THE DATA
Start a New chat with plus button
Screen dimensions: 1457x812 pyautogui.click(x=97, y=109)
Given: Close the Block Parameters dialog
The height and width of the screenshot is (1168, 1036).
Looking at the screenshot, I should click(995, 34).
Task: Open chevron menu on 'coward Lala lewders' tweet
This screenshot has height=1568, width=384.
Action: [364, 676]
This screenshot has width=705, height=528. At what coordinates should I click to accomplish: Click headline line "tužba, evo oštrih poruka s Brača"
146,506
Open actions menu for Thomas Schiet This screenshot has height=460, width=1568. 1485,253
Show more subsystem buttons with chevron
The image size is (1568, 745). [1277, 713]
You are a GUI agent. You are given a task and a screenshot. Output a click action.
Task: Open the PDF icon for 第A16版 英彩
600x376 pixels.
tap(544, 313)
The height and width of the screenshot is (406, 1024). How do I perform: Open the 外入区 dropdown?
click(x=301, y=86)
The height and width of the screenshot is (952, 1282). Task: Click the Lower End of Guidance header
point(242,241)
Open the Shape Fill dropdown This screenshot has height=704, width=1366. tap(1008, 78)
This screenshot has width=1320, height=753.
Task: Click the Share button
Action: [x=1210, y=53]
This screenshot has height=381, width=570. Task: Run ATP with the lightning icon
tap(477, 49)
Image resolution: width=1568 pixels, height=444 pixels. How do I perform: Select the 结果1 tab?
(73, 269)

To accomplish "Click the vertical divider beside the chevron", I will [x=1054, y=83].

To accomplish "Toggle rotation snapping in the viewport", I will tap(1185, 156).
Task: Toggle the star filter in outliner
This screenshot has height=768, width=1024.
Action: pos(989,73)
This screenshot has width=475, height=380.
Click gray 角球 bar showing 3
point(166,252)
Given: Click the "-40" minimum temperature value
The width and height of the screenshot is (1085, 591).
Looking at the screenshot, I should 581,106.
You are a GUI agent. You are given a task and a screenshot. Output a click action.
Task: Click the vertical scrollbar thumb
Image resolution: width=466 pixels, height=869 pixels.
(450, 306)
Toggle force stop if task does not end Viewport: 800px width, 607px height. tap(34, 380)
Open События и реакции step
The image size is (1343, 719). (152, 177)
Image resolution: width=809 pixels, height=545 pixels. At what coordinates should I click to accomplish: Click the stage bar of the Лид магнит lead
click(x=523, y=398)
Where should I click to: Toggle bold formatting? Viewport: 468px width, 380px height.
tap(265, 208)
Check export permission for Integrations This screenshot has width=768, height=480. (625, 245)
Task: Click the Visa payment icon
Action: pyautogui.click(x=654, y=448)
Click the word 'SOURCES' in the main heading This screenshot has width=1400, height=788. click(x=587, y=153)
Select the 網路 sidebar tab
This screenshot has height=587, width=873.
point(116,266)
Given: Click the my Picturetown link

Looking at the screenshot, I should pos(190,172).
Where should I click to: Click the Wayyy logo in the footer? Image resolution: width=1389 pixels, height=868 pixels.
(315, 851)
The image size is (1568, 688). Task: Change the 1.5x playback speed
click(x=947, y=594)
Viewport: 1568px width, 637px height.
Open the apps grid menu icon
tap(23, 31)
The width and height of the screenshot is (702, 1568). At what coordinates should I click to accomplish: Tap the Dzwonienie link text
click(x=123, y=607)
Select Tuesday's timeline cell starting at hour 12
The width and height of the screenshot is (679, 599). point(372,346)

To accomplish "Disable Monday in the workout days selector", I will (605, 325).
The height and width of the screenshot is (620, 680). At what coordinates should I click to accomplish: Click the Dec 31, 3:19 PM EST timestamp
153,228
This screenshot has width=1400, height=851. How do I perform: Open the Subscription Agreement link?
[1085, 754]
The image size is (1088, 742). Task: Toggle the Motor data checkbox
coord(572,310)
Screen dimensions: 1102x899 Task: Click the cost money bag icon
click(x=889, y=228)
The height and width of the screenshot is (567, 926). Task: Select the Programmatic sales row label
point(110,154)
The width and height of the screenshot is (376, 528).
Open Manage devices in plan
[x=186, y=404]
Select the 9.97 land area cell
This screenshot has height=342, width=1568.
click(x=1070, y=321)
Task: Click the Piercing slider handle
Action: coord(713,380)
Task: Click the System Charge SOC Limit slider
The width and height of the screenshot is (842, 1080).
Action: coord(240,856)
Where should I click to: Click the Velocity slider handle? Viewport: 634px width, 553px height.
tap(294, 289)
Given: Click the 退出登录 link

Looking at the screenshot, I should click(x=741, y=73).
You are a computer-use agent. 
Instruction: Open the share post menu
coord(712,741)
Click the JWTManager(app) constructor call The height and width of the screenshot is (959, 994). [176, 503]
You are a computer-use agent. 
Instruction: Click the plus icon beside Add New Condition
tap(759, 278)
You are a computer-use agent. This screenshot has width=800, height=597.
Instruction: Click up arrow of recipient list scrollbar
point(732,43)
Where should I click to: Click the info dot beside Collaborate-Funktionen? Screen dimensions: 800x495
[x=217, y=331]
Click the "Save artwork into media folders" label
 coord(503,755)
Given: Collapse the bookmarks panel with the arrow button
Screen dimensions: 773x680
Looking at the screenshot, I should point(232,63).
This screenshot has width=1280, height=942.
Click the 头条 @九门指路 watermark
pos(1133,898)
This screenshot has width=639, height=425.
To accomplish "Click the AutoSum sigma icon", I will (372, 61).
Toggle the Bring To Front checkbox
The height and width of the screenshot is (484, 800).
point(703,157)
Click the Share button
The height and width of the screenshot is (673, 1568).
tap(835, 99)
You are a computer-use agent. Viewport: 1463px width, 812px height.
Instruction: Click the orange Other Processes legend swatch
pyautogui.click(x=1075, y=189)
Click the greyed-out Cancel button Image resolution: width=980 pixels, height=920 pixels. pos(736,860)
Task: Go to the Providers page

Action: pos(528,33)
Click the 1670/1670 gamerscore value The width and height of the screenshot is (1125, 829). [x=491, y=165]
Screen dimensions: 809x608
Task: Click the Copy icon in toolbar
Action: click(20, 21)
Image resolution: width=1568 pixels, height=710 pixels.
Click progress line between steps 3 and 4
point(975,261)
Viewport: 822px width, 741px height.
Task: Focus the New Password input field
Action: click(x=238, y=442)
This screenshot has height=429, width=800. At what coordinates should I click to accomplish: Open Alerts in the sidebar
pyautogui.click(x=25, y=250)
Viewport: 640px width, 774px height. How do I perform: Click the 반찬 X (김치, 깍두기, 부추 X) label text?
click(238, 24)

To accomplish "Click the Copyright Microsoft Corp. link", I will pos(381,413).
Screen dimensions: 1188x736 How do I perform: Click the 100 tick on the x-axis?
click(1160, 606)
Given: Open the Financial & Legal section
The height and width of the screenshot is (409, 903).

EXERCISE DESCRIPTION
Write only the number of lines above in which the word "vertical" is found.

SOLUTION TO THIS PROBLEM
2